$\def\op{\mathbin{\#}}\def\R{\mathbin R}$Original question:
A logical operation between two propositions $p$ and $q$ is denoted as $p\op q$. It is only true when $p$ is true and $q$ is false; otherwise it is false. Let $R$ be a relation on the set of ordered pairs of propositions, where $R$ is defined as follows:
$\bigl((a,b),(c,d)\bigr) ∈ R$, if and only if $(a \land b) \op (c \vee d)$ is true.
Is R an equivalence relation?
For symmetric, the rule is $∀a,b ∈ B$ s.t. $a\R b$, $b\R a$ is true.
But when I do the relation, do I bring the operator (i.e. $\land$ and $\lor$) over also?
For example:
1) $(a \land b) \op (c \lor d) \to (c \lor d) \op (a \land b)$
2) $(a \land b) \op (c \lor d) → (c \land d) \op (a \lor b)$
which is the correct way of representing?
Here the elements of $B$ are ordered pairs of propositions.
So you must show that $R$ is symmetric, you need to show that $(2)$, as you've written, holds.
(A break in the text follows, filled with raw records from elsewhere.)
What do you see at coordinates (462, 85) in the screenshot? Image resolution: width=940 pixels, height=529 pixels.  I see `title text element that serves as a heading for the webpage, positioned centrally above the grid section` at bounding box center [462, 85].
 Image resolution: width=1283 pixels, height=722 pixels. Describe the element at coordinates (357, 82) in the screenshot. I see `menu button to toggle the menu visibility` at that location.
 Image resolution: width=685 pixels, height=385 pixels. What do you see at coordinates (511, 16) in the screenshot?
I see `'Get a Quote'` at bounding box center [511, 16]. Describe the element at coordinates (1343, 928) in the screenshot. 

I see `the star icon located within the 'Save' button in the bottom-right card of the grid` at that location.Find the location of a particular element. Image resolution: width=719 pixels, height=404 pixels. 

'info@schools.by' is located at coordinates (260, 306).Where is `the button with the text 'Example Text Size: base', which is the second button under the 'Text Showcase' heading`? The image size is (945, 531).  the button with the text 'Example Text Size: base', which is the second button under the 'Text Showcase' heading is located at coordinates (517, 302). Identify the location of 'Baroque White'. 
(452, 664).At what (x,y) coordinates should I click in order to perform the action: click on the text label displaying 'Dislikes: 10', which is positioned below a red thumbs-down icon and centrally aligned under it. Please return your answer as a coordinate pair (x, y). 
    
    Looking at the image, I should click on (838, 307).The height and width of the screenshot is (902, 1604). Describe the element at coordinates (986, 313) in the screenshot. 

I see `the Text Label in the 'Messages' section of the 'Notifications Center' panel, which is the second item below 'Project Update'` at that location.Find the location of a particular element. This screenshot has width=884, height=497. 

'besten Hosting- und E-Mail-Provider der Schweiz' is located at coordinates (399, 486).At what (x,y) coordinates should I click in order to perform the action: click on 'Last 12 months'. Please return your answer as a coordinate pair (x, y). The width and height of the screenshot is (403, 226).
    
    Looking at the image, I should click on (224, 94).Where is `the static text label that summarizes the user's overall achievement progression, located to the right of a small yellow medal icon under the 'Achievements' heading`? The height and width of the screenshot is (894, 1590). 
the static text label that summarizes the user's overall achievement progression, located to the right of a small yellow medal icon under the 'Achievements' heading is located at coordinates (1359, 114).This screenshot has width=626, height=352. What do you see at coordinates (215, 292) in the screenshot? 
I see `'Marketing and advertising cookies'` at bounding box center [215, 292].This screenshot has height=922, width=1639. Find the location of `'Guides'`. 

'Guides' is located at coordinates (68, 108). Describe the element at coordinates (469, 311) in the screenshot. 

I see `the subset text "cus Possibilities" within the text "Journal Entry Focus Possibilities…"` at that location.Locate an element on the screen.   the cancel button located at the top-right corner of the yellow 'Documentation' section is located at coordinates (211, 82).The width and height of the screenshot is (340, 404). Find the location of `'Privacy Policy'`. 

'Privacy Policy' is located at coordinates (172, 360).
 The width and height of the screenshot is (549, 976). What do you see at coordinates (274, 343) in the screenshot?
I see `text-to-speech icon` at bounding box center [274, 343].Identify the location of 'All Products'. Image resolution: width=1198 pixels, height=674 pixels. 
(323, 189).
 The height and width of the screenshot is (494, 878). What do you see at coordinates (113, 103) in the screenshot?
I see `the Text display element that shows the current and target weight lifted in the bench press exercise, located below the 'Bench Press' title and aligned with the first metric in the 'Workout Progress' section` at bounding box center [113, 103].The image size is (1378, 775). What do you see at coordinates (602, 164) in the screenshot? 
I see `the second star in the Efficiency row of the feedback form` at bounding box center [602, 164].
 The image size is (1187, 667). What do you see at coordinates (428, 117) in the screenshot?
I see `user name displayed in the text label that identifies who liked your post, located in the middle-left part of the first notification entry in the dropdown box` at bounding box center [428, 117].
That is, you need to show that $$\forall (a, b) \in B,\; [(a \land b) \op (c \lor d)] \rightarrow [(c \land d) \op (a \lor b)].$$
Whether your relation is symmetric or not depends on the set on which the relation is defined. If it is defined on the set of all ordered pairs of all propositions, e.g., $(a, b)$, where $a, b\, \in \{\text{All possible propositions}\}$, then you should be able to easily find a pair of propositions that provides a counterexample to symmetry.
Note: that to determine whether $R$ is an equivalence relation on the set $B$ of pairs $(x, y)$, you need to also need to determine whether the relation is reflexive and transitive, as well as symmetric:
Note that for $\op$, as defined, $(p \op q) \iff (p \land \lnot q) \iff \lnot(p\rightarrow q)$.